Typically, people with no health issues who occasionally experience PVCs have an outlook similar to the general population.

However, when a person experiences frequent PVCs, there is a risk of developing heart complications. Additionally, PVCs could signal a more negative outlook for someone who already has a weakened heart or other heart conditions.

Regarding PVCs during exercise, the outlook varies. For example, PVCs during exercise are typical. However, if they occur during the recovery phase, it could indicate a more negative outlook.

Finally, it is important to note that because people may have hidden heart issues or long-term risk factors, studying and predicting the outlook of PVCs can be challenging.

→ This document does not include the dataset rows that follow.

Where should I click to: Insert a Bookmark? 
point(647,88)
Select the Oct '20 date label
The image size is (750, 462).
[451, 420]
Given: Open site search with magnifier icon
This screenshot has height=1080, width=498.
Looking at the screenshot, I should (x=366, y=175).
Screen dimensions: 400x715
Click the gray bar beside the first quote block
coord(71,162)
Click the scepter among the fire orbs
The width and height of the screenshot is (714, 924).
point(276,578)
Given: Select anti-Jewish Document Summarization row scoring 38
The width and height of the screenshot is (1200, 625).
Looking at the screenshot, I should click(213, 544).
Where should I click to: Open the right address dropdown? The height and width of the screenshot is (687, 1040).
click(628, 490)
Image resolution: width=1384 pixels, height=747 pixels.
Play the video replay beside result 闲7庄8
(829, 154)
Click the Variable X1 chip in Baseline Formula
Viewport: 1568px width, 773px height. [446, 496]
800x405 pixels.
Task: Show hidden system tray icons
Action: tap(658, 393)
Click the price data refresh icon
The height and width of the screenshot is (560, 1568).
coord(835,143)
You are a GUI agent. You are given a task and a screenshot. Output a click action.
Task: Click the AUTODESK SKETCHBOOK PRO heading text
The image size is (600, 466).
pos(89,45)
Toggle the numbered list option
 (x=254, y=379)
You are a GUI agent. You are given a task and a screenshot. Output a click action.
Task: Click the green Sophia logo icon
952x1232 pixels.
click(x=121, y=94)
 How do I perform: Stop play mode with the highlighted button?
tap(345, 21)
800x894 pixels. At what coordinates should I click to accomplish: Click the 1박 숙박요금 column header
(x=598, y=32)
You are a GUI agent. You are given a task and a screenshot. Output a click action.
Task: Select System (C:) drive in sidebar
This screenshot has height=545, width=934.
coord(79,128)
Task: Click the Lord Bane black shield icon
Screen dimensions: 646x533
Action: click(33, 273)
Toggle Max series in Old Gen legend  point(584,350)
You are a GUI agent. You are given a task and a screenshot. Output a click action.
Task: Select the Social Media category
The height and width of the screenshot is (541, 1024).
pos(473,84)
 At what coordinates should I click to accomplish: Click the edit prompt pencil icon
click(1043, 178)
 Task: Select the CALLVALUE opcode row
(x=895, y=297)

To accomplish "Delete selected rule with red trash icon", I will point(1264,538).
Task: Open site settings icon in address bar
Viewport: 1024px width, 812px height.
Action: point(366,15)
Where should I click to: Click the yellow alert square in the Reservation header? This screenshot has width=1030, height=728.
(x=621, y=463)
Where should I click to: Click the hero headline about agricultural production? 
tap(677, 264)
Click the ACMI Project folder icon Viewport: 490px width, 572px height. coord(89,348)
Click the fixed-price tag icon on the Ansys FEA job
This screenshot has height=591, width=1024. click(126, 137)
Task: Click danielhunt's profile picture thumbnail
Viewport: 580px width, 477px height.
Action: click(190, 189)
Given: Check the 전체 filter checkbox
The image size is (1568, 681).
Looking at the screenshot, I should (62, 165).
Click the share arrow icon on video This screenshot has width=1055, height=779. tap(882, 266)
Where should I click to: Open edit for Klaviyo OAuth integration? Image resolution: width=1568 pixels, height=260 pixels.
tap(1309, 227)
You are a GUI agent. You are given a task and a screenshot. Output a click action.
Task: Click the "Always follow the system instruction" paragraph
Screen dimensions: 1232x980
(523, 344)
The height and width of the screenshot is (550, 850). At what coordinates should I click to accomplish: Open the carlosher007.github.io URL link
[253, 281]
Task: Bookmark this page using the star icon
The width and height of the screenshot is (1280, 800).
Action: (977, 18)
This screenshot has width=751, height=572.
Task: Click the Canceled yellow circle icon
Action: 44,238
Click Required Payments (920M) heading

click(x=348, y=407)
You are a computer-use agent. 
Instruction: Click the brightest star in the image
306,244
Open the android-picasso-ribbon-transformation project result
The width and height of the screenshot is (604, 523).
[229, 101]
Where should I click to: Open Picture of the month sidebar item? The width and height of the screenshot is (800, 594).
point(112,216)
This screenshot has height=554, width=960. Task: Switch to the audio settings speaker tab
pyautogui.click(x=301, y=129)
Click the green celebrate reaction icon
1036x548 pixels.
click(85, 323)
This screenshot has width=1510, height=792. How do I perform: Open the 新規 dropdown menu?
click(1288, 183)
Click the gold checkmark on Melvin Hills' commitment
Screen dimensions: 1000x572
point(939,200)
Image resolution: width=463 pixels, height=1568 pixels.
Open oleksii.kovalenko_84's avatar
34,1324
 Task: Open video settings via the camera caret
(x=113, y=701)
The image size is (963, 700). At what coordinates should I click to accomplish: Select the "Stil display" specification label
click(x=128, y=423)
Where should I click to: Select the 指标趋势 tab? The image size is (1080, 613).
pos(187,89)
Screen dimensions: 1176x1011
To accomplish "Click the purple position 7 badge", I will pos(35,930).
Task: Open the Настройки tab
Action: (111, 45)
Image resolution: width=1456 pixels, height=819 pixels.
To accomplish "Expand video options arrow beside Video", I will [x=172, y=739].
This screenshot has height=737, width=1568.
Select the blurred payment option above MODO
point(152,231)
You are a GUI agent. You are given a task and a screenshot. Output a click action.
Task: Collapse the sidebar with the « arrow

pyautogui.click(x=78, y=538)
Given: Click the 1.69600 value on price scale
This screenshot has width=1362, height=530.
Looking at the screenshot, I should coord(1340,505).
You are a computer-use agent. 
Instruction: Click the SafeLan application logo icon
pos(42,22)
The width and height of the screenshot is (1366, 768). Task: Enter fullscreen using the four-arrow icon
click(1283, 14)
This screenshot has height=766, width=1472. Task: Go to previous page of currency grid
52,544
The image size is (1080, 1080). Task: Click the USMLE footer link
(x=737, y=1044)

For many people, PVCs are infrequent and asymptomatic. Because of this, it is likely they will continue living their everyday lives without issue.

However, for those who experience frequent PVCs, with or without an underlying heart condition, a team of healthcare professionals will outline a cardiac rehabilitation plan involving both short-term and long-term goals such as symptom control, stabilizing left ventricular dysfunction, and reducing the risk of sudden cardiac death.

This comprehensive approach enhances a person’s quality of life, motivation, and physical health while addressing risk factors and promoting positive lifestyle changes for improved outcomes.

Although occasional premature ventricular complexes (VPCs) are common and often asymptomatic, frequent VPCs may suggest underlying problems. It is advisable for anyone experiencing frequent VPCs to consult a doctor.